• [Task inputs]:
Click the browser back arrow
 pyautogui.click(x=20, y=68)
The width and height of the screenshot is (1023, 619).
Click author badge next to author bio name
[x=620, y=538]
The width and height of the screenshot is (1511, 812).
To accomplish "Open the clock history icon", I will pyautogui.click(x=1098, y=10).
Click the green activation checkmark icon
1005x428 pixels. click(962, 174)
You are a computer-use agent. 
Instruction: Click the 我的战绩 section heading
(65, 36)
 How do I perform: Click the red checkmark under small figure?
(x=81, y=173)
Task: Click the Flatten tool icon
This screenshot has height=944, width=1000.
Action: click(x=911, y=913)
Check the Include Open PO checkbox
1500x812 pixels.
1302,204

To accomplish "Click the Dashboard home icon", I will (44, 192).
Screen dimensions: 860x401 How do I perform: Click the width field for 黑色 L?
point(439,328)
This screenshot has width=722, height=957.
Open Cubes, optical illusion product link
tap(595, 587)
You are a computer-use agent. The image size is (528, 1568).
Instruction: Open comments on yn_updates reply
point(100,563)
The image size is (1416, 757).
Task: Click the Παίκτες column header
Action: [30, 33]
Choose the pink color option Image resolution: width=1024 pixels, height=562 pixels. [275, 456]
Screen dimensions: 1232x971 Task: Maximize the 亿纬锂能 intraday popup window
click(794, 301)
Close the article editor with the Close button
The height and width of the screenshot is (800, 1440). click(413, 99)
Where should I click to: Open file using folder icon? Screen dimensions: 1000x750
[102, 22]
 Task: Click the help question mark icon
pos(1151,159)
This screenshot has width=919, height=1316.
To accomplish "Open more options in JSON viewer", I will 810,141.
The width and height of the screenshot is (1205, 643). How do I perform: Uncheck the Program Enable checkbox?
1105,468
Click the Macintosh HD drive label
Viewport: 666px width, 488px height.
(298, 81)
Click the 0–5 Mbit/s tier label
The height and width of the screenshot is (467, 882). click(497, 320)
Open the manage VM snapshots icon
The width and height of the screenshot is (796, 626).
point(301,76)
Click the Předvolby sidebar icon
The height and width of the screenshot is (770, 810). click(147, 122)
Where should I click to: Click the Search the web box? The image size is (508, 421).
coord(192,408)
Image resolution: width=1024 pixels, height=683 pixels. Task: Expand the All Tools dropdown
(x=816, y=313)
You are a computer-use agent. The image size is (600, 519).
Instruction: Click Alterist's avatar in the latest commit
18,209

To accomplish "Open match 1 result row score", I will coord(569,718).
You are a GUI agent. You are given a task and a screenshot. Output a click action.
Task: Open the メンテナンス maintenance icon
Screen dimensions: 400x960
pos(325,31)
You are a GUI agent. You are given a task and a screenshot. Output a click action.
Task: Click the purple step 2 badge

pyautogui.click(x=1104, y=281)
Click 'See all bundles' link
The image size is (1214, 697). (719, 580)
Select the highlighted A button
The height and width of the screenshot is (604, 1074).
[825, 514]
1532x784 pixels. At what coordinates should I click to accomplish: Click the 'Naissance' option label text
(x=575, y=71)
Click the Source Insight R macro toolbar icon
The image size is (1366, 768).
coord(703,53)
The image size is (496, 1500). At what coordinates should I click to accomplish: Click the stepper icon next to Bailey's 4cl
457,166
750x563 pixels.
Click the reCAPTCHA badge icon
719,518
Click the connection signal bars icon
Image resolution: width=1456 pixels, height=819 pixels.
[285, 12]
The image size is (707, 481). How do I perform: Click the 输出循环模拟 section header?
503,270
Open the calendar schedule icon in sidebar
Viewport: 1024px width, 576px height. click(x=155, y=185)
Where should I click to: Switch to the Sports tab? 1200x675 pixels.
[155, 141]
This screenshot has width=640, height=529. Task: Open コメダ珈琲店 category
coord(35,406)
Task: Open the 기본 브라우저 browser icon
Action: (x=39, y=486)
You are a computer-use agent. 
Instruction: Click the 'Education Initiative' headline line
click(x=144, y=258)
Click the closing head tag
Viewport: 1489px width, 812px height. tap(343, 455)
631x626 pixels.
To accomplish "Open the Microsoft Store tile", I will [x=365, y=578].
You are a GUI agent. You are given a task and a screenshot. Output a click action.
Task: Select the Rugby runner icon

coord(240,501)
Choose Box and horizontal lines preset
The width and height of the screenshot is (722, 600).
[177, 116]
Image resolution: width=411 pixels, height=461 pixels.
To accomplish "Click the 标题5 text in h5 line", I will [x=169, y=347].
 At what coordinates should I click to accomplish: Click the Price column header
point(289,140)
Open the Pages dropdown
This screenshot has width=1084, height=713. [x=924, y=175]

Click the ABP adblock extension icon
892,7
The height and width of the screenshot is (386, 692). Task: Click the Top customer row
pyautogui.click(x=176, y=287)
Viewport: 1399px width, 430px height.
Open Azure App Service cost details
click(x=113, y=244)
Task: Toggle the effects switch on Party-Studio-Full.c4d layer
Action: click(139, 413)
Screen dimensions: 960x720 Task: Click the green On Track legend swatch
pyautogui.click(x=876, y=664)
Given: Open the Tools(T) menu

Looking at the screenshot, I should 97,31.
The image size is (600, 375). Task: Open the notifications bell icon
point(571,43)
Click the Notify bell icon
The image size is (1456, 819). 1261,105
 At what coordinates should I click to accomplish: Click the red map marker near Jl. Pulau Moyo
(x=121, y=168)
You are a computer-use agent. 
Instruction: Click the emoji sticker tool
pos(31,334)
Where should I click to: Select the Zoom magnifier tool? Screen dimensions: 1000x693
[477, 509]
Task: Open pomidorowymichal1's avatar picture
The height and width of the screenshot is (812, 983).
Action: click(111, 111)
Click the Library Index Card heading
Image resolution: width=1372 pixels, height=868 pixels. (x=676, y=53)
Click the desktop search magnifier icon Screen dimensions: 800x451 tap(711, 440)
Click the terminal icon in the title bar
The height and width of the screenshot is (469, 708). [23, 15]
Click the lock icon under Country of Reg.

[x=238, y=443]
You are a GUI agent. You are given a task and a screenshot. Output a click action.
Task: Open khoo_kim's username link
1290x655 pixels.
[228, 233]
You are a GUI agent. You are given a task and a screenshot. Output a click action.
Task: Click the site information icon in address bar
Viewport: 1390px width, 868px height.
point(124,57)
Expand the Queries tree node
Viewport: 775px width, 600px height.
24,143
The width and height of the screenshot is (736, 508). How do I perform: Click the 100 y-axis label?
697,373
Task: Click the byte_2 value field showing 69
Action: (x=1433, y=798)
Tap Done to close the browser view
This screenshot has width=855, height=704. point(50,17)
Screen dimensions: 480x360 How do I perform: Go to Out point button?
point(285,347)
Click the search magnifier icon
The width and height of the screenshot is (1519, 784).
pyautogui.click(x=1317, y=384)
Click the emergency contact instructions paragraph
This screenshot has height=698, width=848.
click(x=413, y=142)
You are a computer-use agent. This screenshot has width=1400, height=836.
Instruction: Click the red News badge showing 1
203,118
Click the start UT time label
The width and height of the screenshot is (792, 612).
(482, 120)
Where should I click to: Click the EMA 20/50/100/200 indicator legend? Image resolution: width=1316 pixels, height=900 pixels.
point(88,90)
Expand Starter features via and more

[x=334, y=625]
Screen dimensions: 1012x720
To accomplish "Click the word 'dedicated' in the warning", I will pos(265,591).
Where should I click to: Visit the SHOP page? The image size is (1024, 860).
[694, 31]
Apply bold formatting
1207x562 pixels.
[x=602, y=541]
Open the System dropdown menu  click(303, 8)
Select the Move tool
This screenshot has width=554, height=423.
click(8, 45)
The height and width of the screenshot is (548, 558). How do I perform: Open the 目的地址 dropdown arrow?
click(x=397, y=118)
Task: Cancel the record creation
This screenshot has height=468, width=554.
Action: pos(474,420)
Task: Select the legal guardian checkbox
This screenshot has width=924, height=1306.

• [Exercise goal]: The response should be an exact copy of every line above.

• [Response to this task]:
Click the browser back arrow
 pyautogui.click(x=20, y=68)
The width and height of the screenshot is (1023, 619).
Click author badge next to author bio name
[x=620, y=538]
The width and height of the screenshot is (1511, 812).
To accomplish "Open the clock history icon", I will pyautogui.click(x=1098, y=10).
Click the green activation checkmark icon
1005x428 pixels. click(962, 174)
You are a computer-use agent. 
Instruction: Click the 我的战绩 section heading
(65, 36)
 How do I perform: Click the red checkmark under small figure?
(x=81, y=173)
Task: Click the Flatten tool icon
This screenshot has height=944, width=1000.
Action: click(x=911, y=913)
Check the Include Open PO checkbox
1500x812 pixels.
1302,204

To accomplish "Click the Dashboard home icon", I will (44, 192).
Screen dimensions: 860x401 How do I perform: Click the width field for 黑色 L?
point(439,328)
This screenshot has width=722, height=957.
Open Cubes, optical illusion product link
tap(595, 587)
You are a computer-use agent. The image size is (528, 1568).
Instruction: Open comments on yn_updates reply
point(100,563)
The image size is (1416, 757).
Task: Click the Παίκτες column header
Action: [30, 33]
Choose the pink color option Image resolution: width=1024 pixels, height=562 pixels. [275, 456]
Screen dimensions: 1232x971 Task: Maximize the 亿纬锂能 intraday popup window
click(794, 301)
Close the article editor with the Close button
The height and width of the screenshot is (800, 1440). click(413, 99)
Where should I click to: Open file using folder icon? Screen dimensions: 1000x750
[102, 22]
 Task: Click the help question mark icon
pos(1151,159)
This screenshot has width=919, height=1316.
To accomplish "Open more options in JSON viewer", I will 810,141.
The width and height of the screenshot is (1205, 643). How do I perform: Uncheck the Program Enable checkbox?
1105,468
Click the Macintosh HD drive label
Viewport: 666px width, 488px height.
(298, 81)
Click the 0–5 Mbit/s tier label
The height and width of the screenshot is (467, 882). click(497, 320)
Open the manage VM snapshots icon
The width and height of the screenshot is (796, 626).
point(301,76)
Click the Předvolby sidebar icon
The height and width of the screenshot is (770, 810). click(147, 122)
Where should I click to: Click the Search the web box? The image size is (508, 421).
coord(192,408)
Image resolution: width=1024 pixels, height=683 pixels. Task: Expand the All Tools dropdown
(x=816, y=313)
You are a computer-use agent. The image size is (600, 519).
Instruction: Click Alterist's avatar in the latest commit
18,209

To accomplish "Open match 1 result row score", I will coord(569,718).
You are a GUI agent. You are given a task and a screenshot. Output a click action.
Task: Open the メンテナンス maintenance icon
Screen dimensions: 400x960
pos(325,31)
You are a GUI agent. You are given a task and a screenshot. Output a click action.
Task: Click the purple step 2 badge

pyautogui.click(x=1104, y=281)
Click 'See all bundles' link
The image size is (1214, 697). (719, 580)
Select the highlighted A button
The height and width of the screenshot is (604, 1074).
[825, 514]
1532x784 pixels. At what coordinates should I click to accomplish: Click the 'Naissance' option label text
(x=575, y=71)
Click the Source Insight R macro toolbar icon
The image size is (1366, 768).
coord(703,53)
The image size is (496, 1500). At what coordinates should I click to accomplish: Click the stepper icon next to Bailey's 4cl
457,166
750x563 pixels.
Click the reCAPTCHA badge icon
719,518
Click the connection signal bars icon
Image resolution: width=1456 pixels, height=819 pixels.
[285, 12]
The image size is (707, 481). How do I perform: Click the 输出循环模拟 section header?
503,270
Open the calendar schedule icon in sidebar
Viewport: 1024px width, 576px height. click(x=155, y=185)
Where should I click to: Switch to the Sports tab? 1200x675 pixels.
[155, 141]
This screenshot has width=640, height=529. Task: Open コメダ珈琲店 category
coord(35,406)
Task: Open the 기본 브라우저 browser icon
Action: (x=39, y=486)
You are a computer-use agent. 
Instruction: Click the 'Education Initiative' headline line
click(x=144, y=258)
Click the closing head tag
Viewport: 1489px width, 812px height. tap(343, 455)
631x626 pixels.
To accomplish "Open the Microsoft Store tile", I will [x=365, y=578].
You are a GUI agent. You are given a task and a screenshot. Output a click action.
Task: Select the Rugby runner icon

coord(240,501)
Choose Box and horizontal lines preset
The width and height of the screenshot is (722, 600).
[177, 116]
Image resolution: width=411 pixels, height=461 pixels.
To accomplish "Click the 标题5 text in h5 line", I will [x=169, y=347].
 At what coordinates should I click to accomplish: Click the Price column header
point(289,140)
Open the Pages dropdown
This screenshot has width=1084, height=713. [x=924, y=175]

Click the ABP adblock extension icon
892,7
The height and width of the screenshot is (386, 692). Task: Click the Top customer row
pyautogui.click(x=176, y=287)
Viewport: 1399px width, 430px height.
Open Azure App Service cost details
click(x=113, y=244)
Task: Toggle the effects switch on Party-Studio-Full.c4d layer
Action: click(139, 413)
Screen dimensions: 960x720 Task: Click the green On Track legend swatch
pyautogui.click(x=876, y=664)
Given: Open the Tools(T) menu

Looking at the screenshot, I should 97,31.
The image size is (600, 375). Task: Open the notifications bell icon
point(571,43)
Click the Notify bell icon
The image size is (1456, 819). 1261,105
 At what coordinates should I click to accomplish: Click the red map marker near Jl. Pulau Moyo
(x=121, y=168)
You are a computer-use agent. 
Instruction: Click the emoji sticker tool
pos(31,334)
Where should I click to: Select the Zoom magnifier tool? Screen dimensions: 1000x693
[477, 509]
Task: Open pomidorowymichal1's avatar picture
The height and width of the screenshot is (812, 983).
Action: click(111, 111)
Click the Library Index Card heading
Image resolution: width=1372 pixels, height=868 pixels. (x=676, y=53)
Click the desktop search magnifier icon Screen dimensions: 800x451 tap(711, 440)
Click the terminal icon in the title bar
The height and width of the screenshot is (469, 708). [23, 15]
Click the lock icon under Country of Reg.

[x=238, y=443]
You are a GUI agent. You are given a task and a screenshot. Output a click action.
Task: Open khoo_kim's username link
1290x655 pixels.
[228, 233]
You are a GUI agent. You are given a task and a screenshot. Output a click action.
Task: Click the site information icon in address bar
Viewport: 1390px width, 868px height.
point(124,57)
Expand the Queries tree node
Viewport: 775px width, 600px height.
24,143
The width and height of the screenshot is (736, 508). How do I perform: Click the 100 y-axis label?
697,373
Task: Click the byte_2 value field showing 69
Action: (x=1433, y=798)
Tap Done to close the browser view
This screenshot has width=855, height=704. point(50,17)
Screen dimensions: 480x360 How do I perform: Go to Out point button?
point(285,347)
Click the search magnifier icon
The width and height of the screenshot is (1519, 784).
pyautogui.click(x=1317, y=384)
Click the emergency contact instructions paragraph
This screenshot has height=698, width=848.
click(x=413, y=142)
You are a computer-use agent. This screenshot has width=1400, height=836.
Instruction: Click the red News badge showing 1
203,118
Click the start UT time label
The width and height of the screenshot is (792, 612).
(482, 120)
Where should I click to: Click the EMA 20/50/100/200 indicator legend? Image resolution: width=1316 pixels, height=900 pixels.
point(88,90)
Expand Starter features via and more

[x=334, y=625]
Screen dimensions: 1012x720
To accomplish "Click the word 'dedicated' in the warning", I will pos(265,591).
Where should I click to: Visit the SHOP page? The image size is (1024, 860).
[694, 31]
Apply bold formatting
1207x562 pixels.
[x=602, y=541]
Open the System dropdown menu  click(303, 8)
Select the Move tool
This screenshot has width=554, height=423.
click(8, 45)
The height and width of the screenshot is (548, 558). How do I perform: Open the 目的地址 dropdown arrow?
click(x=397, y=118)
Task: Cancel the record creation
This screenshot has height=468, width=554.
Action: pos(474,420)
Task: Select the legal guardian checkbox
This screenshot has width=924, height=1306.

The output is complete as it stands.